Segment Start: Listed records

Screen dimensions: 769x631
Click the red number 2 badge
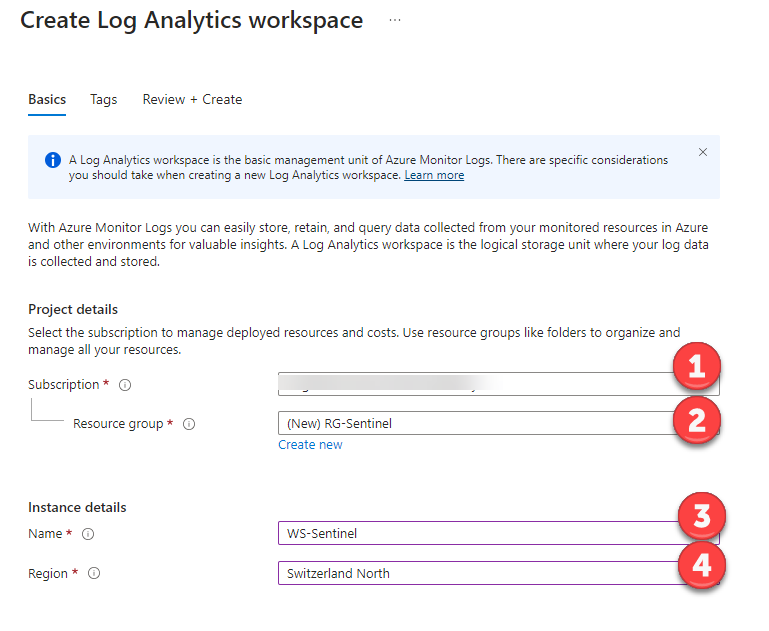click(x=697, y=420)
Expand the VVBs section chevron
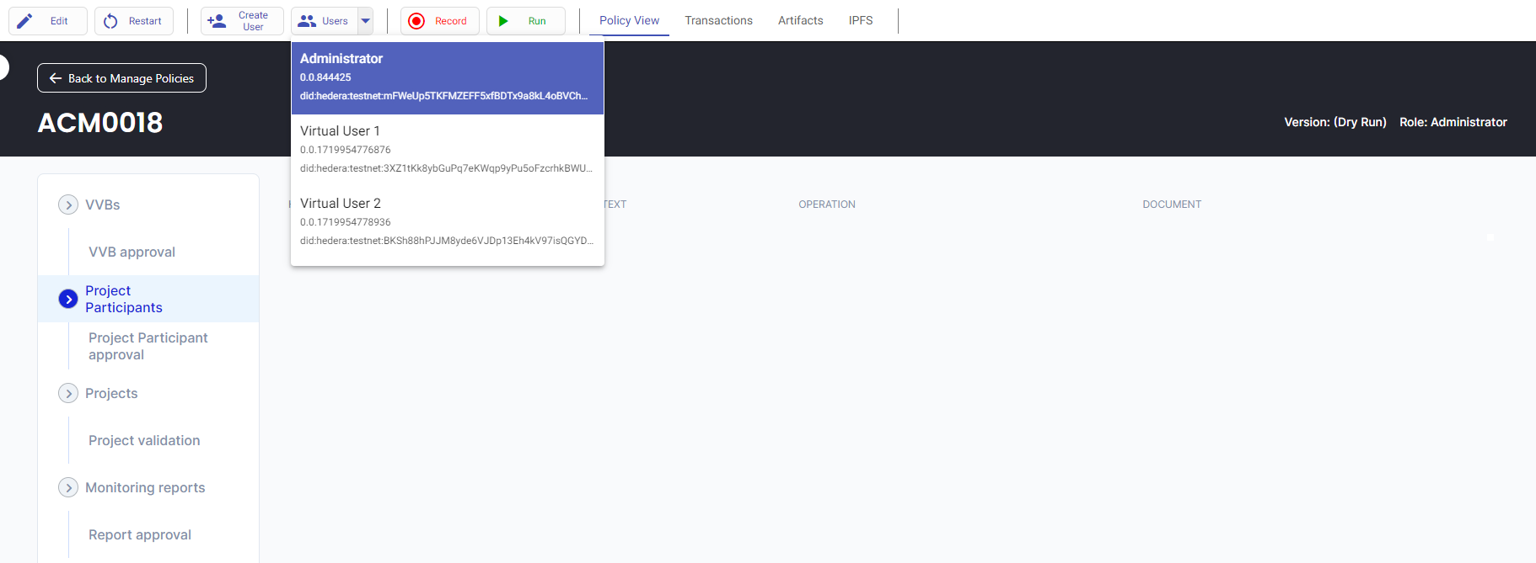The width and height of the screenshot is (1536, 563). 68,205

Segment End: Listed records

_Task directions_:
Reproduce the full listing faithfully, but do not carry over any pictures.

_Solution for this exercise_:
Screen dimensions: 769x631
Click the red number 2 badge
click(x=697, y=420)
Expand the VVBs section chevron
The width and height of the screenshot is (1536, 563). 68,205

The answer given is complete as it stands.